(Source records)

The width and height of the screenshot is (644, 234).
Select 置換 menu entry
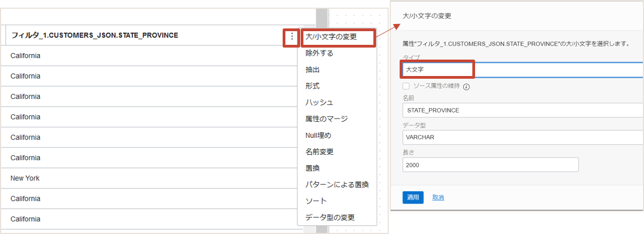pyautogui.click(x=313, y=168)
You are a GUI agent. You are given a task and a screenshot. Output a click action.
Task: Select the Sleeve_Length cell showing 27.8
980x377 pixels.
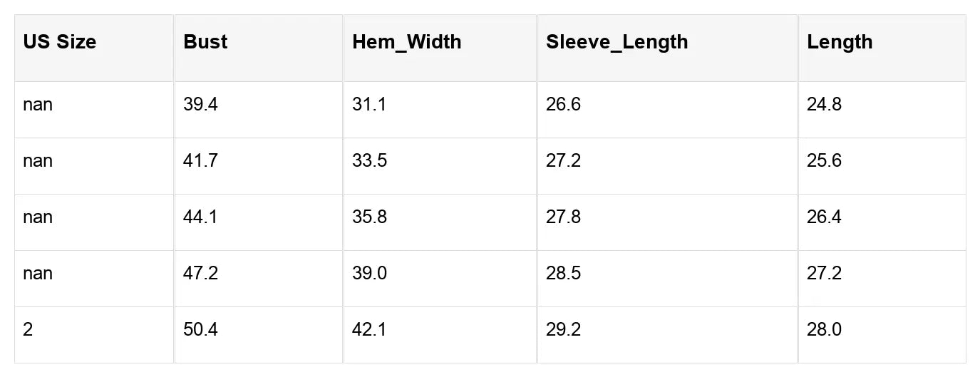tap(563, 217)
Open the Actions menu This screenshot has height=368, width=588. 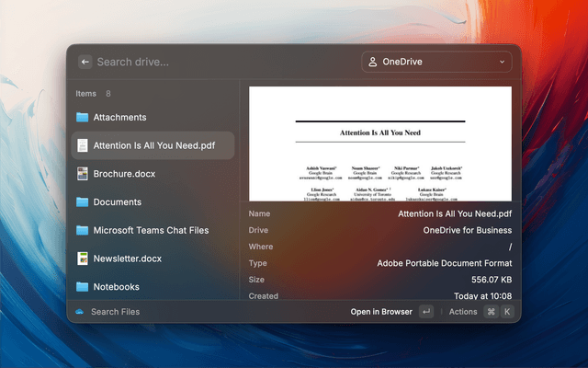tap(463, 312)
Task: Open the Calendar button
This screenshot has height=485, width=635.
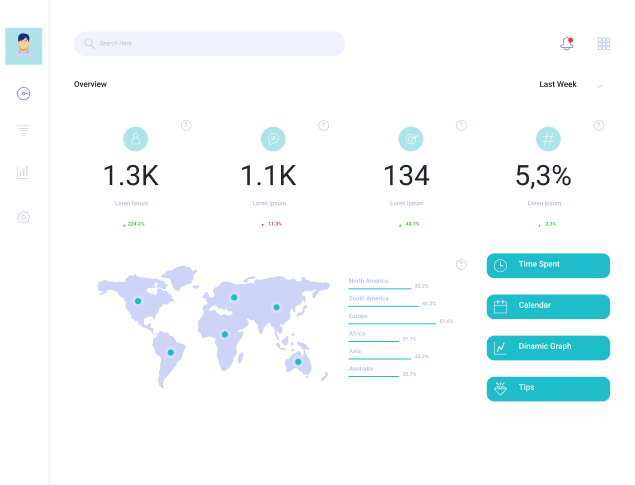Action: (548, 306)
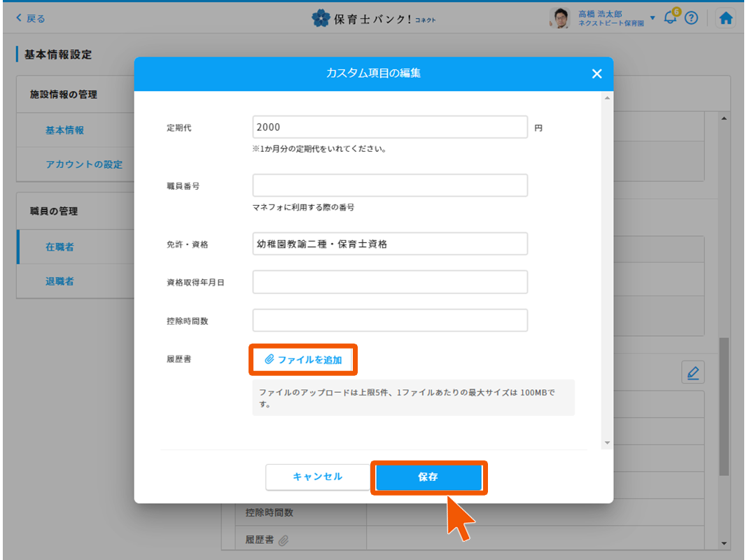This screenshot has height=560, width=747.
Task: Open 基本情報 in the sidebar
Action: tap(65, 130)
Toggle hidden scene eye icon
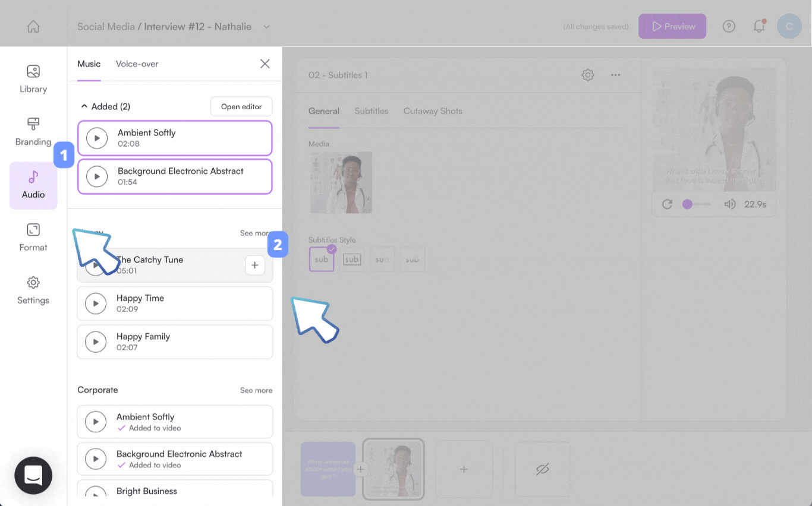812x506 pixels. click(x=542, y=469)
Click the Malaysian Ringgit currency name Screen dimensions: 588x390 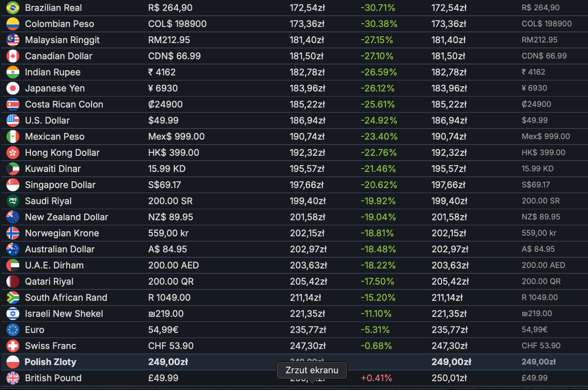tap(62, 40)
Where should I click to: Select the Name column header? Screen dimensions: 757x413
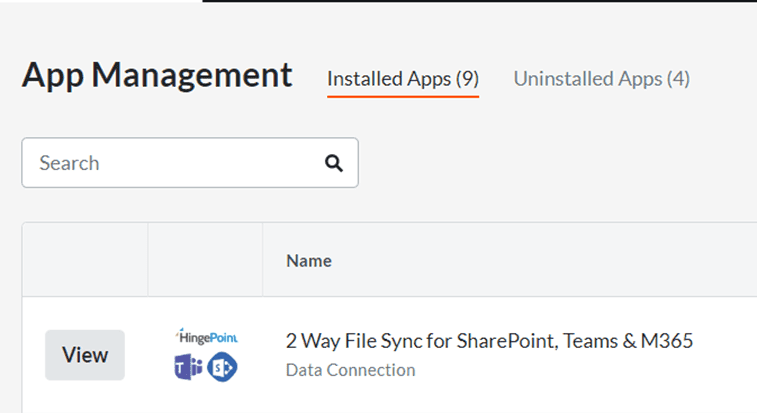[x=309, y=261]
* * *
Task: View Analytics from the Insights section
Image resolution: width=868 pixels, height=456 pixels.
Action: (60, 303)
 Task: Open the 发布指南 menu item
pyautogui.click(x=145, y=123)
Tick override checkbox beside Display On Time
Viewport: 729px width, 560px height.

| TASK BRIEF |
Set down again, word for word, the stretch of records from the line with "Tick override checkbox beside Display On Time" to the line with "Viewport: 729px width, 560px height.", both of those lines included.

| REPLY TO THE TASK |
Tick override checkbox beside Display On Time
Viewport: 729px width, 560px height.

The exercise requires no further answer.